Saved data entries
• • • •

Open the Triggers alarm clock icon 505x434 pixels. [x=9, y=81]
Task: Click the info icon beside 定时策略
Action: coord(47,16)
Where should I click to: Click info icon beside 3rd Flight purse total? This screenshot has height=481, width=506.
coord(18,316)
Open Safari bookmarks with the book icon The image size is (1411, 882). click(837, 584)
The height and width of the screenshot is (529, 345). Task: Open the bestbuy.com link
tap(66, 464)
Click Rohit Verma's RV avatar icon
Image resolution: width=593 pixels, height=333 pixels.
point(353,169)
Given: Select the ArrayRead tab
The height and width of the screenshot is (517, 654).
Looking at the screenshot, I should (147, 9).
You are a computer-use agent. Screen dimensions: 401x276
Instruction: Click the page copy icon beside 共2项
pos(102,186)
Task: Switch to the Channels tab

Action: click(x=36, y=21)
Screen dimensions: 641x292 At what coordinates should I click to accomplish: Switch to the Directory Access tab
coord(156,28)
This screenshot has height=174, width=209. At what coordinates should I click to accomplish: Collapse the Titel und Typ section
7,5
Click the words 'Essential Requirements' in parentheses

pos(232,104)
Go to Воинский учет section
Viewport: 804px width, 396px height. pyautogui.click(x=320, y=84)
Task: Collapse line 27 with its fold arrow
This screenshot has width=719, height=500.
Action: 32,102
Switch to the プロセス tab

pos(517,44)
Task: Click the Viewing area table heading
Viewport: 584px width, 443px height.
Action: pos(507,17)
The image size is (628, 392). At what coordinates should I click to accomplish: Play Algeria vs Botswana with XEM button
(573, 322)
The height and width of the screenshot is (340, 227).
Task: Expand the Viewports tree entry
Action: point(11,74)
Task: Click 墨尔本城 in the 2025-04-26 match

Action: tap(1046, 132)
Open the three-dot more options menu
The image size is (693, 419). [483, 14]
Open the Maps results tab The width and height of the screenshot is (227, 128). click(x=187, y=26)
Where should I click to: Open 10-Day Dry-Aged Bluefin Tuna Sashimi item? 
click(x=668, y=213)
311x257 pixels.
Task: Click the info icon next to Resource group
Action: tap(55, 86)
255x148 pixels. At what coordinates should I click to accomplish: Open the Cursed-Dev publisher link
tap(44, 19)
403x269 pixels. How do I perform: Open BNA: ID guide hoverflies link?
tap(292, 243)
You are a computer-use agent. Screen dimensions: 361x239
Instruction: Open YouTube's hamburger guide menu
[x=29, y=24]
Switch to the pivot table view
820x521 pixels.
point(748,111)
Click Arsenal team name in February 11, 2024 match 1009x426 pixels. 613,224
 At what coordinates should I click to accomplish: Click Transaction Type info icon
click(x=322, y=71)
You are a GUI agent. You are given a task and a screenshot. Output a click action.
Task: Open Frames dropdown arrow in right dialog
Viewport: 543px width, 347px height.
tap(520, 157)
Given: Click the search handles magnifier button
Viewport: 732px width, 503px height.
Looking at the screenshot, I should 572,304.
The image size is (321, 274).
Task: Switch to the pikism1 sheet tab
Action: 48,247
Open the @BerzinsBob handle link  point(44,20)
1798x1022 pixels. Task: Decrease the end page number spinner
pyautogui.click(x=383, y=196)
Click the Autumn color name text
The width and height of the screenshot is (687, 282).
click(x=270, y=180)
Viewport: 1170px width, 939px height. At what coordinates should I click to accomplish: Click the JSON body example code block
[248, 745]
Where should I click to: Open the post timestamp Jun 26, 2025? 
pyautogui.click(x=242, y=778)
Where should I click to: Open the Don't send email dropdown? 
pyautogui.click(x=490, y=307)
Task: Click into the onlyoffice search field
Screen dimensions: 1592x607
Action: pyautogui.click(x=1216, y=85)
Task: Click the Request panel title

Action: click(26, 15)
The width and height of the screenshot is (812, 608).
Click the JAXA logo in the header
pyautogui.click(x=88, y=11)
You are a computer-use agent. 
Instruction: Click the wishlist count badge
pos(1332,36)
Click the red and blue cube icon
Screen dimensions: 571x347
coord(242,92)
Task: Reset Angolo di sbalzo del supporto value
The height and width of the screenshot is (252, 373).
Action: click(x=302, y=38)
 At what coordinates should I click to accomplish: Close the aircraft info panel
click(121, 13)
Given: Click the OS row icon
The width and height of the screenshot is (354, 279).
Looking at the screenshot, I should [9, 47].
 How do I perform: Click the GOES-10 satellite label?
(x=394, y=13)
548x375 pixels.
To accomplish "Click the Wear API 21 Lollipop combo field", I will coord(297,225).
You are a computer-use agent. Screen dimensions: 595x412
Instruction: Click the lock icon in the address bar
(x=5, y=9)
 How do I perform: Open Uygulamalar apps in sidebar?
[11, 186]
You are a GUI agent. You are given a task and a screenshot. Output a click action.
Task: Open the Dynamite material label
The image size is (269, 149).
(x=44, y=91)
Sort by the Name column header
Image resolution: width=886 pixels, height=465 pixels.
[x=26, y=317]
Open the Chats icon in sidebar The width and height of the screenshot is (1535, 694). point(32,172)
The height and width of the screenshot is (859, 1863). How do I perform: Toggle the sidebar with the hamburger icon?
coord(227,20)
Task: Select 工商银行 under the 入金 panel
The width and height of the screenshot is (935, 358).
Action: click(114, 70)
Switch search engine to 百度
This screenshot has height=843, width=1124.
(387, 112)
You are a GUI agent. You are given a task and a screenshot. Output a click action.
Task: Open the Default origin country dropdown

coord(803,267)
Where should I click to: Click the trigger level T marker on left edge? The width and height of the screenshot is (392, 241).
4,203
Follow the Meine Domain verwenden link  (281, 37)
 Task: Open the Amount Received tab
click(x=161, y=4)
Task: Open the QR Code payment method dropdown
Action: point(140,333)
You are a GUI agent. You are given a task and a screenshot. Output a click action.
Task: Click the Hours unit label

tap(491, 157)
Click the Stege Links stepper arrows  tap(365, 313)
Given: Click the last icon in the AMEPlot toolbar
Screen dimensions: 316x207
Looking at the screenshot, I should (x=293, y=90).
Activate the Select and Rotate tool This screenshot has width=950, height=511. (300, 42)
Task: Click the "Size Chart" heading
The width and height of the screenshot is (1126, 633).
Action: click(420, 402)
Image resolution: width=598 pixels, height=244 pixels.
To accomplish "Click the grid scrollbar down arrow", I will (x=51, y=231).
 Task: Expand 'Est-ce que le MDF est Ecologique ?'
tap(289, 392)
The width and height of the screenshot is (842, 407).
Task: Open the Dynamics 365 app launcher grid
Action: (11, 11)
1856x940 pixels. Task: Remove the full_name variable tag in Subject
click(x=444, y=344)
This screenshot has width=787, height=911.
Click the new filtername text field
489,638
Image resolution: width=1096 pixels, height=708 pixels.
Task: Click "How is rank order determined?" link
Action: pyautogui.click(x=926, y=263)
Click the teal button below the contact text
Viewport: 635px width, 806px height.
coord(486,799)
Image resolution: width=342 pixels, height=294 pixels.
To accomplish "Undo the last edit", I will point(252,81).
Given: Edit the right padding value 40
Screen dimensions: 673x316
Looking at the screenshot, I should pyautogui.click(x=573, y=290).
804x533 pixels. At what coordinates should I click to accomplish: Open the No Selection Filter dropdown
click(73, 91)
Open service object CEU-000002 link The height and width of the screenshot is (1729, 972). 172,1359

• • • •

* _About this task_
Of the lines above, show those in which "will" appears.

* _Final answer_
To accomplish "Click the Wear API 21 Lollipop combo field", I will coord(297,225).
To accomplish "Click the grid scrollbar down arrow", I will (x=51, y=231).
To accomplish "Undo the last edit", I will point(252,81).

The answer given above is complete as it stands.